VIAJE
MORTAL
Todavía palpita la sangre
sobre las vías del tren. Roja y húmeda, oscura y maldita, coagulada y difícil
de borrar tras lamer la superficie. Las velas arden por los fallecidos, crepitan
las luces de un fuego eterno por aquellos que yacen en los hospitales con la
incertidumbre de su recuperación. Ya no hay luto, sino pena; desesperación y
desánimo por un accidente que pudo haberse evitado y que pasará a la crónica de
sucesos con el toque surrealista de una actuación funesta.
Las víctimas inocentes de
la estulticia de un maquinista siguen vivas en el recuerdo y en la indignación
que nos provoca la muerte cuando es fortuita y brutal. El accidente ferroviario
en Santiago de Compostela tiene un único culpable, y hablar de fallos técnicos
tiene un recorrido muy corto. La caja negra del tren ha dicho la última
palabra: el convoy iba a 192 km/hora mientras el conductor hablaba por teléfono
ajeno a los límites de velocidad, y al pisar el freno el tren descarriló a 153
km/hora saliéndose de la vía.
Todavía no comprendo muy
bien cómo funciona la selección del personal de RENFE, y si éstos asisten a controles
médicos y psicológicos de forma periódica al igual que lo hacen los pilotos de
avión y los controladores aéreos. Si esto no es así, la gravedad adquiere
tintes trágicos porque de la salud mental de un conductor dependen cientos de
vidas.
Es inaudito que un
trayecto se convierta en un viaje mortal sólo por una conducción descabellada.

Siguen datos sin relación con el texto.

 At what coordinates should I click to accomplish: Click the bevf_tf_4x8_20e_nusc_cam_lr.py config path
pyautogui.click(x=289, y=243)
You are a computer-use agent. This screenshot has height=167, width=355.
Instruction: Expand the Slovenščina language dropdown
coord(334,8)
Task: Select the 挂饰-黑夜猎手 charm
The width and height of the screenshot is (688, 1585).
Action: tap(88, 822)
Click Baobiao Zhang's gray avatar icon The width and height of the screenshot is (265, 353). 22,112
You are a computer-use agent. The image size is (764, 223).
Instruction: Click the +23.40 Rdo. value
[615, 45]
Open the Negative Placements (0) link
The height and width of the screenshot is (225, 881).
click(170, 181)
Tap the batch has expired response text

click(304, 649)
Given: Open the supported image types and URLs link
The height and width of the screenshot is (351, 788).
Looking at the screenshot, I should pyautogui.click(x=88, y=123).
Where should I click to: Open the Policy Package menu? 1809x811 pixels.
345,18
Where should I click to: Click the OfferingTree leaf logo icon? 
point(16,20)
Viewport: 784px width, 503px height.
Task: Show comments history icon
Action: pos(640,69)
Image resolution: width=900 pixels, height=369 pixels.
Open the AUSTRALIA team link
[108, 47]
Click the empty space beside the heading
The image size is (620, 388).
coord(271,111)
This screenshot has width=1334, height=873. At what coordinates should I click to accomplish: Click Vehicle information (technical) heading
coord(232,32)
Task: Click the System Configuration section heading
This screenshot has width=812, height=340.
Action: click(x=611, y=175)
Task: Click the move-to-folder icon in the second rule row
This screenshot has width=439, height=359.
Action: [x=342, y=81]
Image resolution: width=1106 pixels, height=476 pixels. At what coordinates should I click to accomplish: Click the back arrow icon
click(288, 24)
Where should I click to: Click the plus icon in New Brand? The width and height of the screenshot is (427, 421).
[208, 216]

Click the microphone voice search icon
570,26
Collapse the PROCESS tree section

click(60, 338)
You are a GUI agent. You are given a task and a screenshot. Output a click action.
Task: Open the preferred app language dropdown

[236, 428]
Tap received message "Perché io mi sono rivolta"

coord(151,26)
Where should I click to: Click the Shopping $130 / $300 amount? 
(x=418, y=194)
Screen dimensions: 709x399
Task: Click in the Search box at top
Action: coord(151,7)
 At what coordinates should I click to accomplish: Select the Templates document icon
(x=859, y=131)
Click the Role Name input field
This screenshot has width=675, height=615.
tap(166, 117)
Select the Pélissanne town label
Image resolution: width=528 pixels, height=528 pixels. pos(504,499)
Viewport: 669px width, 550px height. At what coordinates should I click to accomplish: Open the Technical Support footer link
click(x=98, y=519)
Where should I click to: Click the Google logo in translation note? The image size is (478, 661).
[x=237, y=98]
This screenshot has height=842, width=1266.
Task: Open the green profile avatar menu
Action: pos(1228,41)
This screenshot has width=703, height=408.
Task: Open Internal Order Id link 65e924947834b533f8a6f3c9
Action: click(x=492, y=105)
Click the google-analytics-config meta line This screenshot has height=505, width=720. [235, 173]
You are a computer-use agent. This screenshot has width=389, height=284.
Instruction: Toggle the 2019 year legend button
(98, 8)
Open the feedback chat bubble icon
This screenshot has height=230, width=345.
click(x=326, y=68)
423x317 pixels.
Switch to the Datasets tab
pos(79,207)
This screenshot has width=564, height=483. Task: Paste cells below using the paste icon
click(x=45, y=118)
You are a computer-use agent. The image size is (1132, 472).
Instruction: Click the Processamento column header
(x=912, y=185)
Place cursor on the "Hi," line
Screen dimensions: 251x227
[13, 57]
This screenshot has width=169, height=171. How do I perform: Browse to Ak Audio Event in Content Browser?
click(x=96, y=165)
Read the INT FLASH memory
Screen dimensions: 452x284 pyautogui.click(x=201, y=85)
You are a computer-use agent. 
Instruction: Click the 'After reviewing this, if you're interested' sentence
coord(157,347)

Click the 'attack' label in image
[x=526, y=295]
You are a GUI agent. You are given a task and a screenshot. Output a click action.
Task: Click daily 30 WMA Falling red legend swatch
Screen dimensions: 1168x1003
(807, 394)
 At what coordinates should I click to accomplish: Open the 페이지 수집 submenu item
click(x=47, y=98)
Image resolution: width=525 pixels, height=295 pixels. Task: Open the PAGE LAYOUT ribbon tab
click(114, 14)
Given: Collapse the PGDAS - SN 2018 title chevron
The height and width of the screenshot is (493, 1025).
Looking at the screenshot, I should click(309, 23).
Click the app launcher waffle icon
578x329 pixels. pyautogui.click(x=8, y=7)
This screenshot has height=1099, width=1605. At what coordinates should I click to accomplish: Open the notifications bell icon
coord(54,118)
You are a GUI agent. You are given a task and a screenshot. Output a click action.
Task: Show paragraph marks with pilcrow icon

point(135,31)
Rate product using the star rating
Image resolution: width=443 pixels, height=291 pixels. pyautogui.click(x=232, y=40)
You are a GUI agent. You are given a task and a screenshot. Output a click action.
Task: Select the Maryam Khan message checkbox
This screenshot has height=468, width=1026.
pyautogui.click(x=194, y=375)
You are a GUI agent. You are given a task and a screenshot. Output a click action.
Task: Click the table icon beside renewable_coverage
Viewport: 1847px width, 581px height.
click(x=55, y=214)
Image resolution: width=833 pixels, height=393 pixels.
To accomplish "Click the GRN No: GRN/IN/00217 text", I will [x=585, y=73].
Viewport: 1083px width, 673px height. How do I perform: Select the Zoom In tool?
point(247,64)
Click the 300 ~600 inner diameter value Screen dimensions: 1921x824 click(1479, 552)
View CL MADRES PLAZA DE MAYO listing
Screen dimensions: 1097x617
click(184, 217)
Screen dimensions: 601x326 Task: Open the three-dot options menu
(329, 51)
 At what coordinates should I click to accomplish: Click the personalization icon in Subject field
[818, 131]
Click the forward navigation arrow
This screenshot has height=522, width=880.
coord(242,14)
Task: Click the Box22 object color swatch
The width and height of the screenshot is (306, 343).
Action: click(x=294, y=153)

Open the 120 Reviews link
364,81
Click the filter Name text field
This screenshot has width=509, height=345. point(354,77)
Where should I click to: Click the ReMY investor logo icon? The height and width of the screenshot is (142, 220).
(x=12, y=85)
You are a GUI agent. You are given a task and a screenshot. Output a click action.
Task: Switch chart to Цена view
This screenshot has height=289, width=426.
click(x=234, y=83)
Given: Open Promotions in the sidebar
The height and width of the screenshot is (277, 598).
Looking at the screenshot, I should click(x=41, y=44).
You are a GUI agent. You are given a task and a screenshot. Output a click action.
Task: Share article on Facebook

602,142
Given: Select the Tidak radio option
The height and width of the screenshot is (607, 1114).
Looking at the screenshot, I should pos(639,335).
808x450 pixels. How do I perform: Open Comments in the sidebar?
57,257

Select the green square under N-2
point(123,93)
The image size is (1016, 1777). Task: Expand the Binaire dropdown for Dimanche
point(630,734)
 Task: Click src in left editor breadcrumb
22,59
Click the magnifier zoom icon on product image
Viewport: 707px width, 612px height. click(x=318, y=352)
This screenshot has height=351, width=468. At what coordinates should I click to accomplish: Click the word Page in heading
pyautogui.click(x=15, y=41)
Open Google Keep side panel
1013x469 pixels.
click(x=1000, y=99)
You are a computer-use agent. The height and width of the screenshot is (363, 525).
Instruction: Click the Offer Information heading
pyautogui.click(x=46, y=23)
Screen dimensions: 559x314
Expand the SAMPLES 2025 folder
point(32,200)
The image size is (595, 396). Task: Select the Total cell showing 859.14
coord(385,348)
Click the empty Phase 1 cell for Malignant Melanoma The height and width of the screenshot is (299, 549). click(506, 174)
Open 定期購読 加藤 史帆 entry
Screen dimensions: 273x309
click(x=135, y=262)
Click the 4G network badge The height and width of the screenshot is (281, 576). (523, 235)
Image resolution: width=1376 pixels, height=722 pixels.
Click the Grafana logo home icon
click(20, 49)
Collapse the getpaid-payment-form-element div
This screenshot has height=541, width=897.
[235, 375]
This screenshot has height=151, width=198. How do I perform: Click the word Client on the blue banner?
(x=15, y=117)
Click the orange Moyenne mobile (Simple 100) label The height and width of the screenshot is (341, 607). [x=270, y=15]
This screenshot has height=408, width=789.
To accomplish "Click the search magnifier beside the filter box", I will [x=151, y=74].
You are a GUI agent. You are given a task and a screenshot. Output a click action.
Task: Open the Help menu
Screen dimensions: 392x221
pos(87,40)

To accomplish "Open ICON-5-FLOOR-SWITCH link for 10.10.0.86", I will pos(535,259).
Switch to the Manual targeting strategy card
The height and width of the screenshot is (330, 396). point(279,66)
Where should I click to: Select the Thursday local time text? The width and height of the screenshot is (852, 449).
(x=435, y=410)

Todavía siguen ingresadas 66 personas en hospitales gallegos, 15 de ellas en
estado crítico, y si no se depuran responsabilidades y no hay dimisiones, las
muertes habrán sido en vano.
No es cuestión de hacer
leña del árbol caído, sino de elaborar un sistema de defensa. Defensa contra el
dolor, la indignación y la pérdida de vidas que nunca debieron morir ese trágico
día.
Aún permanece el olor a incienso, crepita el llanto mientras las lágrimas horadan la tierra, allí donde el pulso dejó de latir.